To make it even more mindless, I'm matching the card only to the song title, not to the meaning of the song. We could talk for years about song meaning and I don't want to get into that at all. Those discussions get too crazy.
And just so you can double-check my work, this is a list of the songs on "El Camino."
All right, here we go.
Match the song title: "El Camino, The Black Keys"
Track 1: Lonely Boy. Not only lonely, but apparently a tad disgusted. Also, awesome song. Song of the year, if not for a later track on this album.
Track 2: Dead and Gone. Some of you may have heard about the untimely passing of Enzo Hernandez over the weekend. He was 63. Hernandez was famous among baseball geeks for his ability to produce only 12 RBIs in 549 at-bats in 1971. It's considered by many to be one of the worst offensive seasons ever.
I also believe that Hernandez's passing means that 70 people featured in the 1975 Topps set have now died. In other words, I'm old.
Track 3: Gold on the Ceiling. Song of the year. Just sterling. I pretty much hum this song to myself every time I see cards like late 1990s Bowman Best.

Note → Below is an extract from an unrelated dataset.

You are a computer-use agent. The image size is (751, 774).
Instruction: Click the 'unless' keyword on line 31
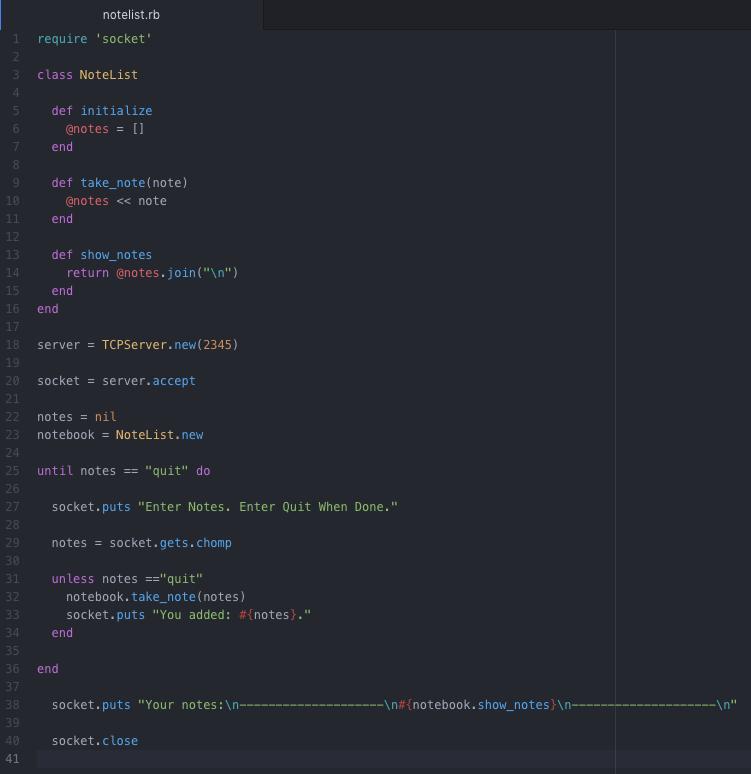73,579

If it was possible to live inside a baseball card, and you lived inside a late '90s card like this, there'd definitely be gold on the ceiling. And the floors, the windows, the doors, the dog, etc., etc. You'd be a mini Midas.
Track 4: Little Black Submarines. The obvious choice here is a submarine-style pitcher. Unfortunately, most sub-style pitchers aren't little. They're super-tall. So, "little" is out. There aren't a lot of African-American submarine-style pitchers either, although Satchel Paige did throw underhand periodically. Not sure how appropriate that'd be anyway.
That leaves a sub-style pitcher in a black uniform, and Moneyball darling Chad Bradford fits the definition.
Although while scanning the internets, I found this bit of spooky:
However, this, from the same site, is tremendous.
Track 5: Money Maker. Is it still possible that Alex Rodriguez has the highest yearly salary in baseball? Not that I'm encouraging anyone to make more, but shouldn't someone who makes $30 million a year have a less dorky look on his face?
Track 6: Run Right Back. I think circling the bases backward after a home run comes close to this title. It's the first card I thought of anyway.
Track 7: Sister. Until I found Sister Rosalind here, this was a stumper. I immediately thought of Venus or Serena Williams, but my tennis collection is fledgling and I don't have a card of either. But then I stumbled upon this card online. I try to feature my own collection on this blog, but this is just too terrific.
Track 8: Hell of a Season. It's been 25 years since the Dodgers last won a World Series. More than ever, 1988 was a hell of a season.
Track 9: Stop Stop. Outside of finding a card featuring a third base coach throwing up the stop sign, I think a card of the Wizard stopping another shot up the middle works quite well.
Track 10: Nova Baby. Every time I look through last year's A&G set I can't get over how many Yankees are featured. It's quickly becoming my least favorite A&G set of all-time.
Track 11: Mind Eraser. I could have gone with the cliche, and featured a noted flame-thrower like Nolan Ryan or Clemens. Or I could have shown Strasburg again. But how many of you know that Danny Duffy is one of the hardest throwers in baseball?
And that's the end of the album.
Hope you enjoyed. I do plan to do this again -- probably with a lot of older albums (cause I'm an older guy).